2 Samuel 7:1-5, 8B-12, 14A, 16; Psalm 89:2-5, 27, 29; Luke 1:67-79
REFLECTION – Christmas Eve
Families will fill churches this Christmas Eve. The coming of Jesus just beats out the arrival of Santa. Santa brings gifts. Jesus is the gift. The incarnation and the birth of Jesus connect human and divine histories. God is among us.
On this Christmas Eve, the gospel recounts the canticle of Zechariah. Luke writes that God “has raised up a mighty savior.” This mighty savior comes to us an infant, born not of royalty but to ordinary parents, without privilege, wealth, or status.
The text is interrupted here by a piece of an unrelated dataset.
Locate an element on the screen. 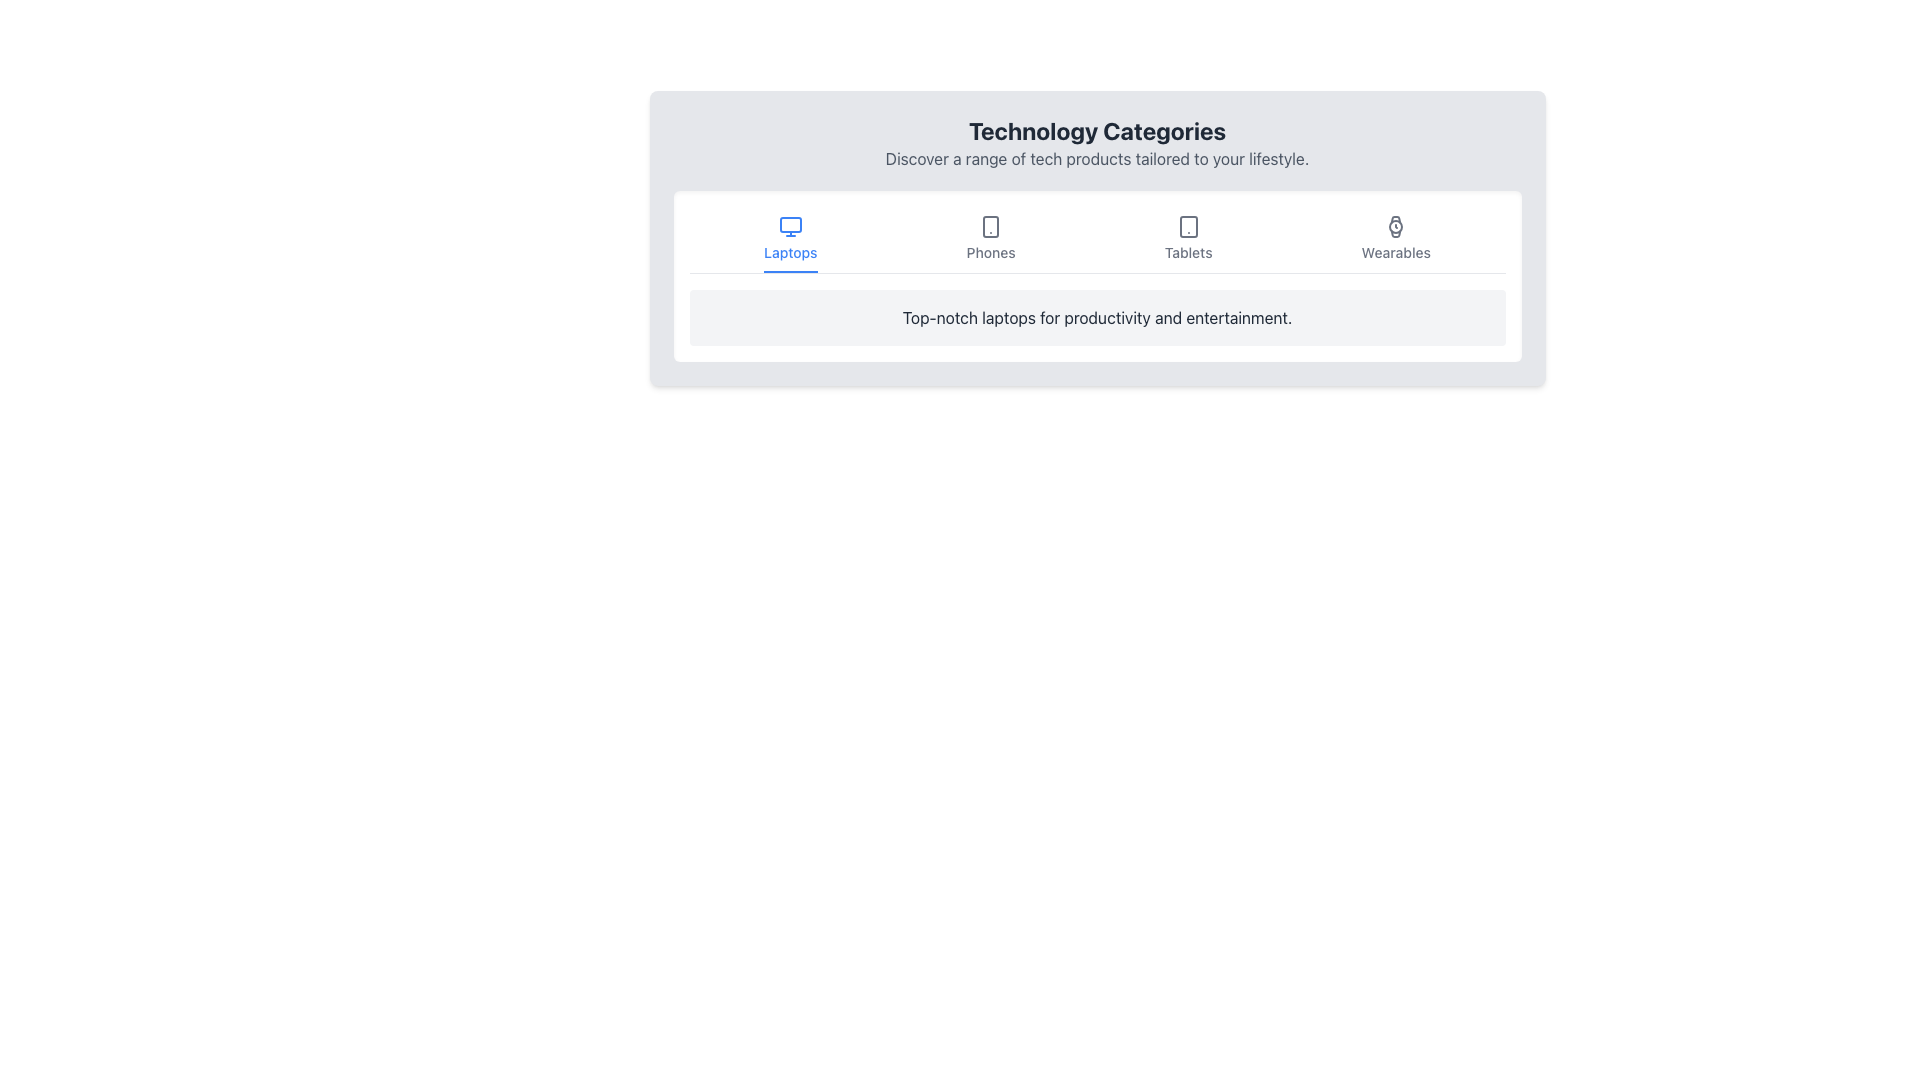 This screenshot has width=1920, height=1080. the prominently styled header with the text 'Technology Categories', which is bold, larger in font size, and dark gray in color, located at the top of the section is located at coordinates (1096, 131).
Like any newborn, Jesus is helpless and dependent. Luke recounts elsewhere that Jesus was obedient to his parents and grew in age and wisdom. Even Mary and Joseph did not know this boy’s significance. We read the Christmas narrative knowing the entire story and the salvific role of Jesus.
Perhaps we should bracket the resurrection to concentrate on the humanity of Jesus. In this we identify with him. In this, God identifies with us. For we are not called to be saviors but to be fully human as Jesus was human: to listen for God’s voice in our lives, grow in wisdom, be obedient, show mercy, forgive the sins of others, act justly, love tenderly, and walk humbly with God.
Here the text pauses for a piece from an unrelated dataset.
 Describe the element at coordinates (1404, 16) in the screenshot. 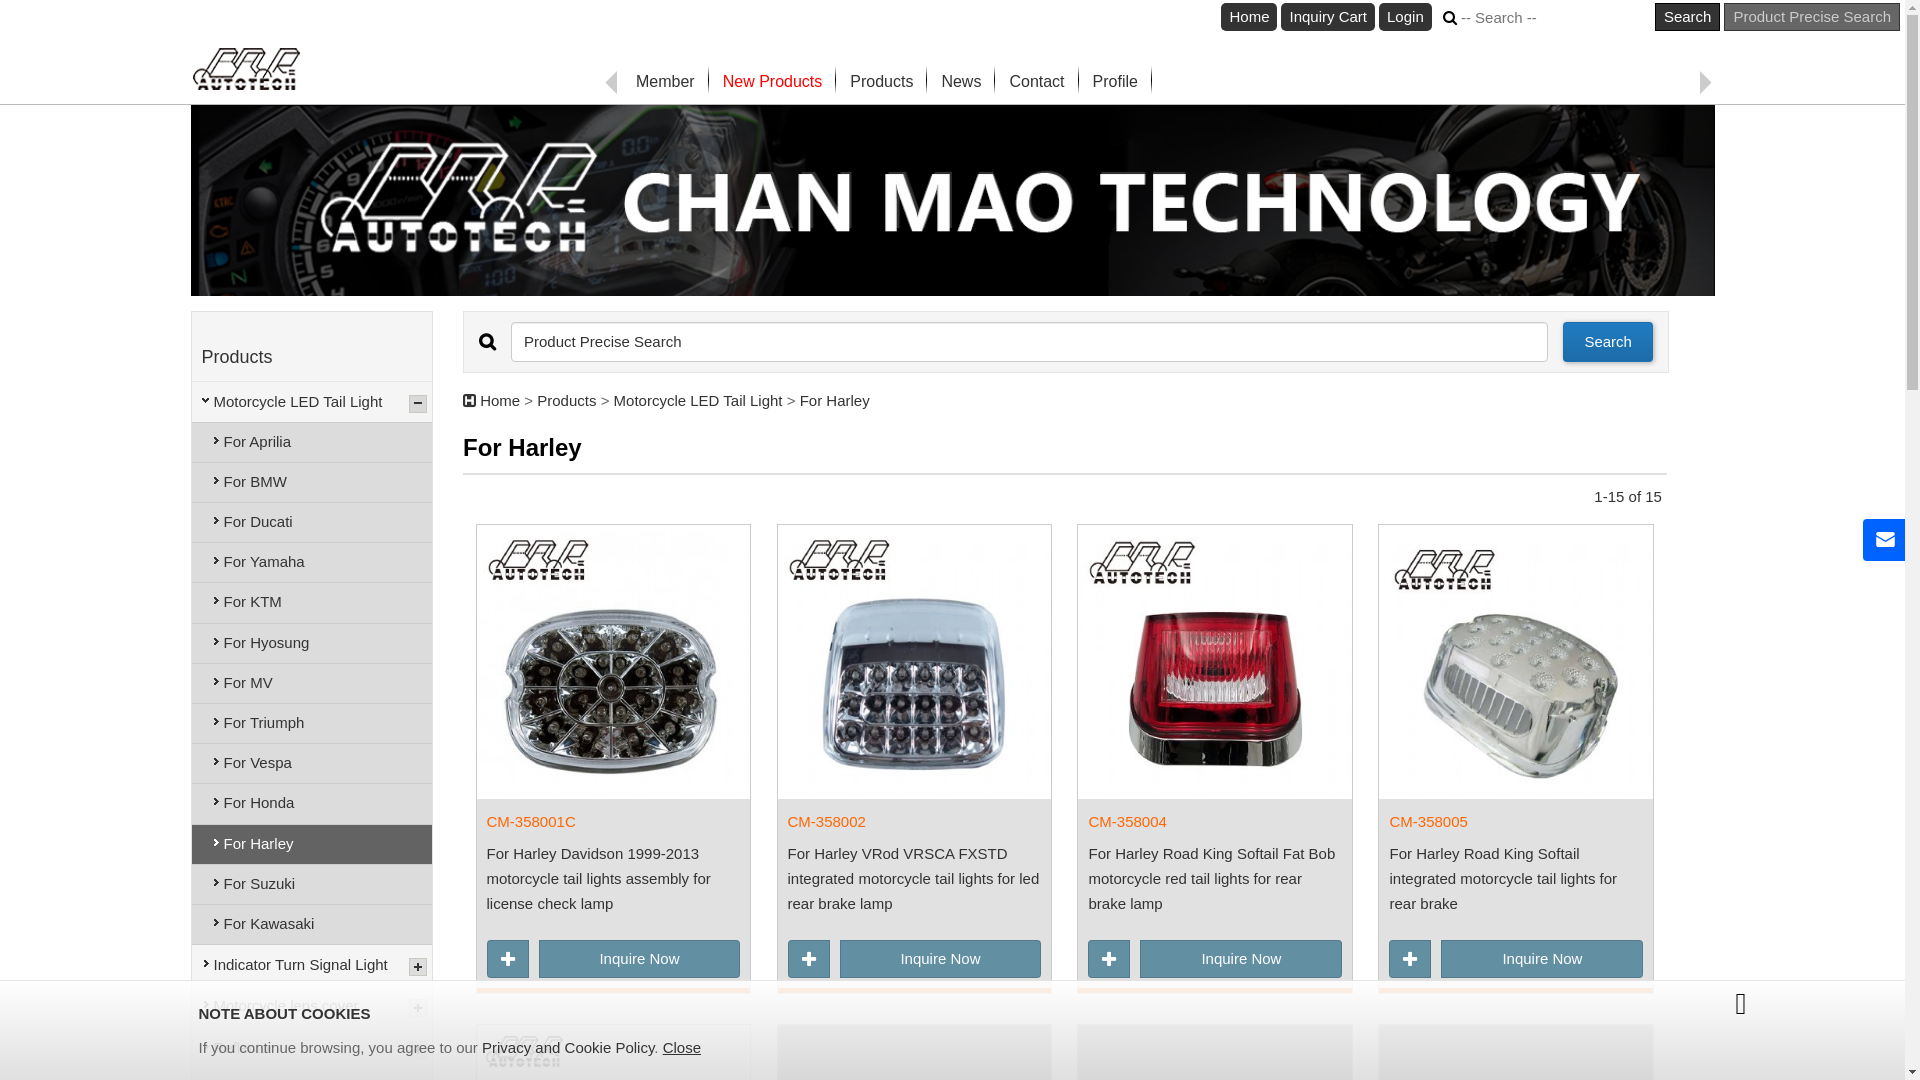

I see `'Login'` at that location.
Christmas begins the story of salvation that focuses on a child who will one day eat and drink with sinners, confront injustice, inspire disciples, threaten religious authorities, lie dead in his mother’s arms. Our salvation comes in human form. God embraces the human condition so that we may have a sterling example of how to be human.
Chester Gillis is Dean of the College.